In this study, neonatal IMA levels showed a negative correlation with the C/P ratio-PI, but it was not statistically significant. However, they have important positive correlations with the UA-PI. These results must be confirmed by other studies, including a larger series.
We also found a statistically significant adverse correlation between the IMA levels and birth weight, which is similar to the results of other studies.[23, 24] We have also observed that the neonates with perinatal asphyxia have a lower birth weight than those of the non-asphyctic controls. We suggest that the results from both studies may be important for preterm deliveries and may be related to the previous reports, which have consistently demonstrated that increased reactive oxygen species (ROS) production occurs in preterm infants and is associated with a relative lack of anti-oxidant enzyme concentration and activity. However, we showed that the elevation of IMA levels observed in neonates of complicated and asphyctic groups were found to be independent of their birth weights.

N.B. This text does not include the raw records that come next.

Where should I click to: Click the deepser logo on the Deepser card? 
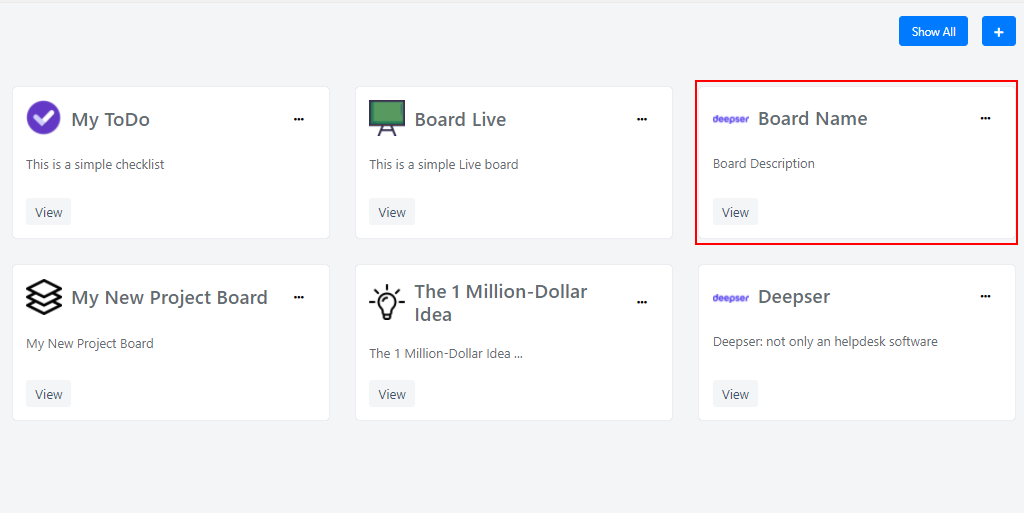(x=731, y=298)
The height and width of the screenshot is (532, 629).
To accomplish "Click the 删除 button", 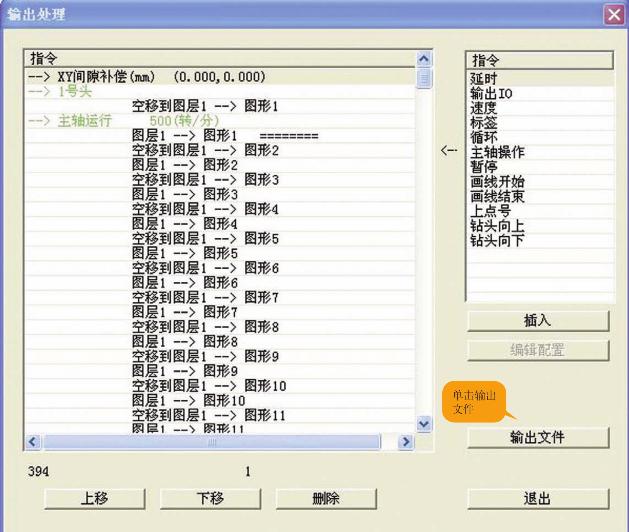I will click(326, 498).
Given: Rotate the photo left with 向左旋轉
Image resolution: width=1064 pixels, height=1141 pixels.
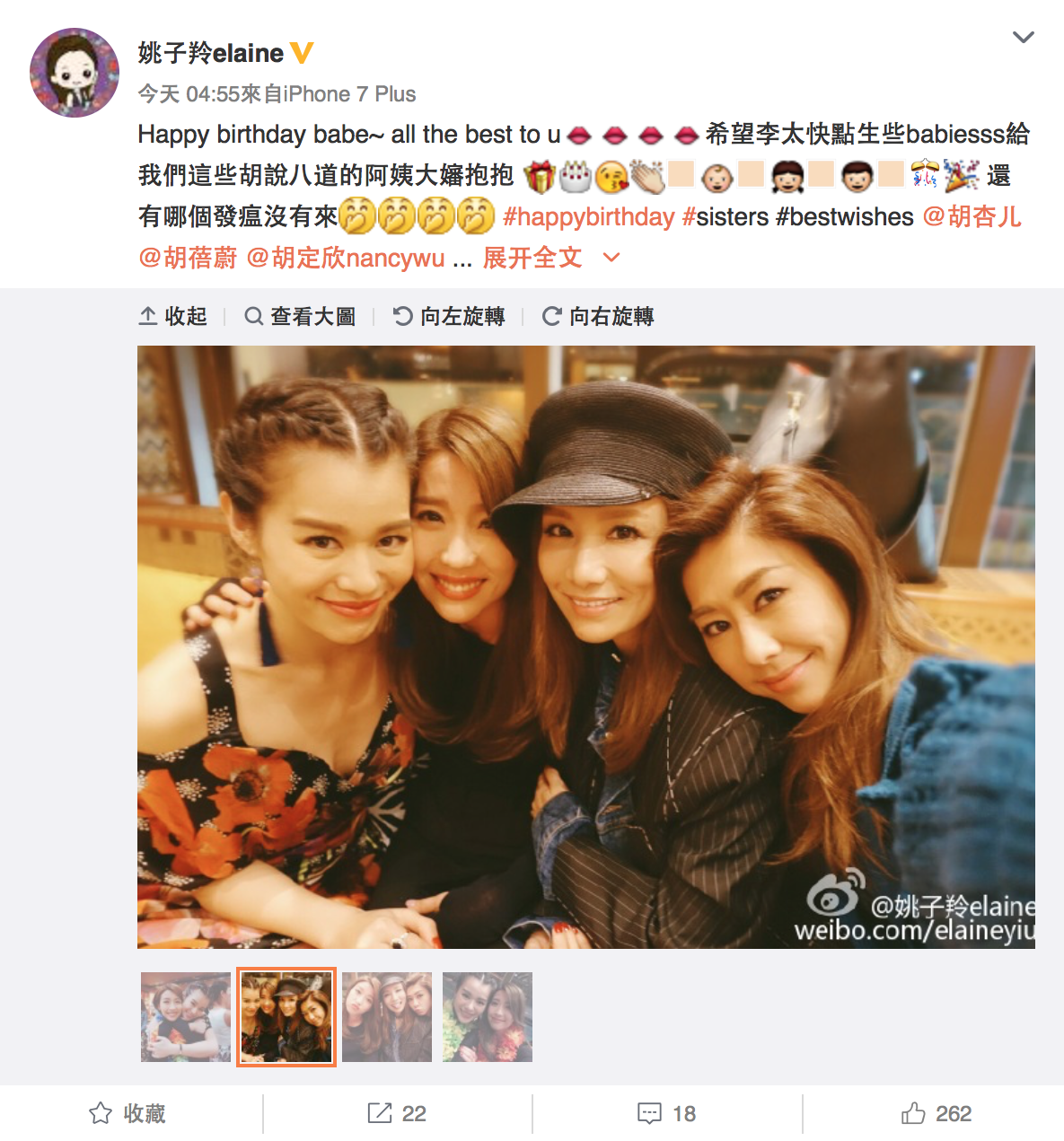Looking at the screenshot, I should (449, 316).
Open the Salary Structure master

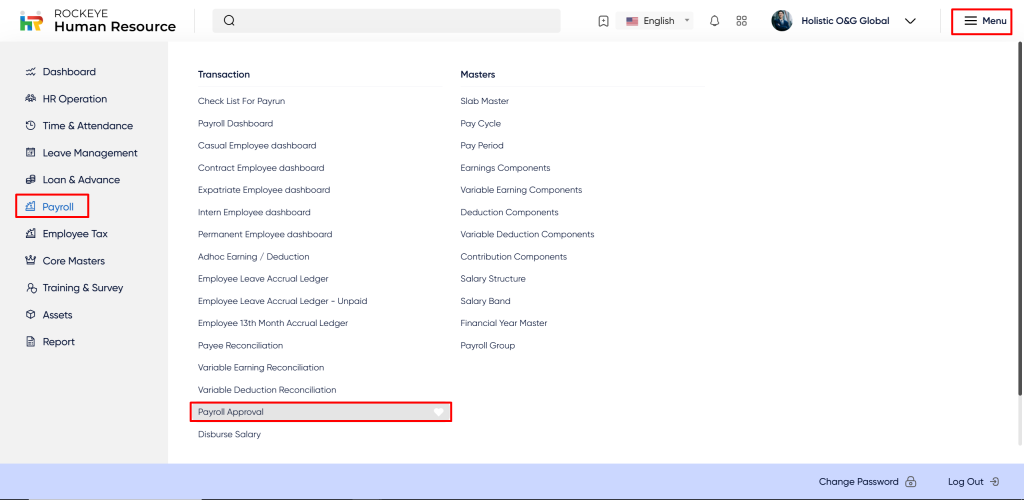(x=492, y=279)
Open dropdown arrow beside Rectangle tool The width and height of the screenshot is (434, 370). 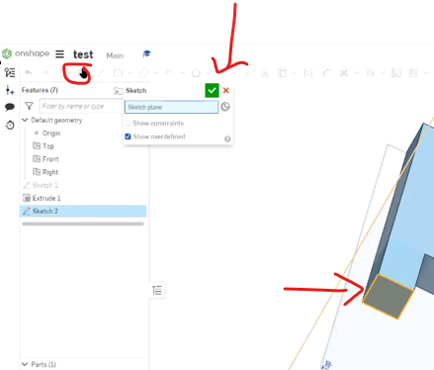[130, 73]
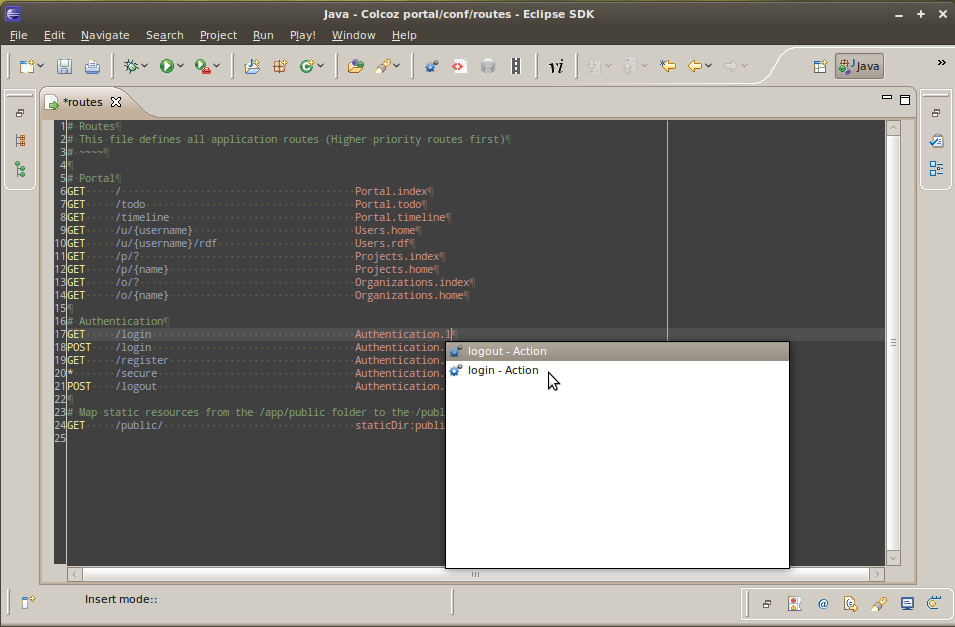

Cord blood IMA levels seem to be associated with the mode of delivery. Iacovidou et al. reported that IMA levels in cord blood were increased in cases of elective cesarean section compared to cases of vaginal delivery. In our study, an upward trend was observed at the level of IMA in newborns from cesarean section, although the difference between the groups was not significant. These results might be influenced by the relatively small sample size, especially in cases of cesarean section. Also different from that study, the present report did not just include cases with elective cesarean sections.
There were several limitations of the study. We only studied neonatal cord blood IMA levels without the results of maternal IMA levels; therefore, we were unable to evaluate the relationship between neonatal and maternal IMA levels. We did not study IMA in conjunction with other markers, such as plasma glucose levels, because this study was designed before the published report that showed that plasma glucose levels affect serum IMA levels. The study groups included a relatively small number of samples, therefore we could not give a cut-off value for IMA on prediction of asphyxia.
In conclusion, the cord blood IMA levels were increased in the newborns from complicated pregnancies regardless of perinatal asphyxia. Newborns with perinatal asphyxia had significantly higher serum IMA levels than the non-asphyctic ones. The newborns who underwent the ‘brain-sparing effect’ shown by an abnormal C/P ratio in antenatal Doppler examinations were associated with elevated cord blood IMA levels. We may accept elevated cord blood IMA levels as a novel, useful marker in perinatal asphyxia; however, the results of the present study are still preliminary and a future multi-institutional, prospective and controlled study is warranted.
The authors report no conflicts of interest. The authors alone are responsible for the content and writing of the paper.